Sei que a frase é bem clichê, mas vou lhe dizer: o problema sou eu, e não você. Eu passei por uma grande metamorfose, deixei de ser lagarta que rasteja e virei borboleta que voa, encanta e seduz, mas pousa onde ela quiser. Dos tempos de lagarta, não traga nenhuma saudade, apenas sólidos aprendizados. Não perca o seu tempo tentando me convencer de que você é diferente e que vale pena, a questão aqui não é essa. Eu, pela primeira vez, estou inteira e plena, curtindo cada nuance da minha nova versão. Não foi fácil chegar até aqui e superar o que superei. Se fosse possível visualizarmos a alma como visualizamos a pele, você ficaria chocado com a quantidade de cicatrizes que trago.
Entretanto, as cicatrizes que marcam minha alma, tornaram-se minhas tatuagens sagradas. Elas são indolores, apenas me sinalizam o quão guerreira eu fui e sou. Eu as vejo como adornos que enfeitam a minha essência. Você há de convir que nem todo enfeite é bonito aos olhos de todos, contudo, ele possui um significado especial e subjetivo para o dono.
Não fique chateado comigo, não estou te esnobando, você parece ser um rapaz muito bacana, mas, definitivamente, não há espaço para ninguém em meu coração, ao menos por agora. É que demorei tanto tempo para entender que é possível, sim, ser feliz solteira! Eu estou em lua de mel com essa compreensão tão recente. Na minha fase lagarta, eu acreditava que uma mulher precisava de um homem ao lado para ter seu valor confirmado. É que me ensinaram, desde criança, que uma mulher sem um companheiro é como um “cachorro sem dono”. Você faz ideia dos relacionamentos que acabei atraindo ao longo da minha vida em função dessa crença?
Na antiga “faculdade” onde me ensinaram sobre os relacionamentos amorosos, cursei uma disciplina que, dentre outras teorias, afirmava que “se está ruim com um homem, pior será sem ele”. E, eu, como uma aluna muito aplicada, levava essa disciplina muito à sério. Então, qualquer migalha de afeto e respeito tava bom. Acontece que o tempo passou e resolvi cursar outra “faculdade”, nela aprendi novos conceitos com os quais me identifico plenamente, e o principal é que o amor e o sofrimento não são sinônimos. O Lulu Santos canta: “eu me recuso a admitir que amar é sofrer”, eu também me recuso. Aprendi também que afeto é para transbordar e não para ser servido a conta gotas. Então, estou agora assimilando esse aprendizado, quero cristalizá-los em mim, para nunca mais esquecer.

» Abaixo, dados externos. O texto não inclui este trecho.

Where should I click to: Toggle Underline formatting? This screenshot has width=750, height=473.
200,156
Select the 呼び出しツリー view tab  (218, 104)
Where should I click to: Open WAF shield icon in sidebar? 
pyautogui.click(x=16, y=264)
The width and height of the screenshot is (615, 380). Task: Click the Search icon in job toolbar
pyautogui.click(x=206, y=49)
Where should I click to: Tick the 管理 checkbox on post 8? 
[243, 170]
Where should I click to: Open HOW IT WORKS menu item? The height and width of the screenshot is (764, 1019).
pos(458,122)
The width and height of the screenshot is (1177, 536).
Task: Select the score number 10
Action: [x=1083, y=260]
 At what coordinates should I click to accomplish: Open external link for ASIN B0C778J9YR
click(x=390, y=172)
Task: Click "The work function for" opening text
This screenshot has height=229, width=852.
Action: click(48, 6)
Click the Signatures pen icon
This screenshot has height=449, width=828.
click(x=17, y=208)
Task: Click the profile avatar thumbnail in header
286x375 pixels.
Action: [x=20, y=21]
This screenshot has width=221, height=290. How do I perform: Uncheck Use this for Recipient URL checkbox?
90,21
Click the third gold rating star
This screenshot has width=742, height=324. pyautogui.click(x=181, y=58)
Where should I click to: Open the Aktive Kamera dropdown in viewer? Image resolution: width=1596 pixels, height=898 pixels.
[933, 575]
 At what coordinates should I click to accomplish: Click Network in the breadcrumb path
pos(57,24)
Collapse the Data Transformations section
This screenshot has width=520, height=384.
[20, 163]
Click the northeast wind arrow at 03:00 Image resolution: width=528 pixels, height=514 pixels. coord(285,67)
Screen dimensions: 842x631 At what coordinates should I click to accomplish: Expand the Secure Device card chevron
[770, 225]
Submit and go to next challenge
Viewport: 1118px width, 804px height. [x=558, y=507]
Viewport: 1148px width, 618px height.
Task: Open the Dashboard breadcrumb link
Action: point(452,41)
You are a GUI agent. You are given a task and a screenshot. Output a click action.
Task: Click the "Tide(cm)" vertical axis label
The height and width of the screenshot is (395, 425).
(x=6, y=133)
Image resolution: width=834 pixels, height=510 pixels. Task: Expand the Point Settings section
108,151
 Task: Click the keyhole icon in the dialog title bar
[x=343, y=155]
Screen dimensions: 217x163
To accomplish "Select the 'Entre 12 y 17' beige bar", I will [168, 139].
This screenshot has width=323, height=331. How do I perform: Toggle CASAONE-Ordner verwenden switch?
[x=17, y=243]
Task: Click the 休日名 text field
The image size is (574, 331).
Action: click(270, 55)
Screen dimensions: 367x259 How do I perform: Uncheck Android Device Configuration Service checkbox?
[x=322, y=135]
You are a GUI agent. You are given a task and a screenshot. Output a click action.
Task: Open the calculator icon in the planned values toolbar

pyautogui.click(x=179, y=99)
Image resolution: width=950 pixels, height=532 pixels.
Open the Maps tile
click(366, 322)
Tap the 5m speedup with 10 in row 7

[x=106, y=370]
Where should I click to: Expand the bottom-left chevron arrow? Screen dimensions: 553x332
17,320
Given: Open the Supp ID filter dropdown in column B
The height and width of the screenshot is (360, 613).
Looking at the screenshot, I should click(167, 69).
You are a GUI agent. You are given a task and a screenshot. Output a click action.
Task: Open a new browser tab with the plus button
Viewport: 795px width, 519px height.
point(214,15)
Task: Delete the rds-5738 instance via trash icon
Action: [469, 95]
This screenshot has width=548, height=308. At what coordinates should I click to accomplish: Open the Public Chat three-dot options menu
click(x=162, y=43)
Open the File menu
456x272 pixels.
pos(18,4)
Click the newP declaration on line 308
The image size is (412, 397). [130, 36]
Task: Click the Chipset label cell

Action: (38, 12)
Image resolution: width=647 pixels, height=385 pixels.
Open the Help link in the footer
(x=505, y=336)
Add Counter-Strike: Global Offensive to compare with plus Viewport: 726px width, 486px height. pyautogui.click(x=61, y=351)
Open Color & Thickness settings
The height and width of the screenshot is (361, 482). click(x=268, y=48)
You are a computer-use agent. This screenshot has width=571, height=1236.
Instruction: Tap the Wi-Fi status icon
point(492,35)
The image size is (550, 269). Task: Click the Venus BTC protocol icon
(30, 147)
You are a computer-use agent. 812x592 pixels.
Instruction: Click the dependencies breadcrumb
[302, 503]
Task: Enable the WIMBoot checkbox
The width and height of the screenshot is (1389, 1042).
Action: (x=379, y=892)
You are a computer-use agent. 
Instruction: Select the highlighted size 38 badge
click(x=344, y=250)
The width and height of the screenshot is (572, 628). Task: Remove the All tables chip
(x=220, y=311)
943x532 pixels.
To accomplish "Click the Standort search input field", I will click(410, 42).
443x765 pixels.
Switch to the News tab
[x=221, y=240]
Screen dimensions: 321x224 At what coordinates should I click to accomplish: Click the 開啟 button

Ainda estou me familiarizando com esses conceitos da nova “faculdade”, eles estão ganhando consistência na minha compreensão, então, preciso protegê-los para que eles não se dissolvam e eu acabe por esquecê-los. Enquanto isso, vou me apaixonando a cada dia por mim. Descobri tanta beleza em mim, tanta poesia, tanto encanto, tanto poder, tanta força e tanta doçura. E decidi: só vou permitir em minha vida, um homem que me veja assim também. Não quero mais homens com alma analfabeta. Eu ainda terei alguém que consiga ler as poesias que trago em cada silêncio e em cada gargalhada.
Ah, que bom que você me compreendeu…sejamos amigos. Vai valer a pena!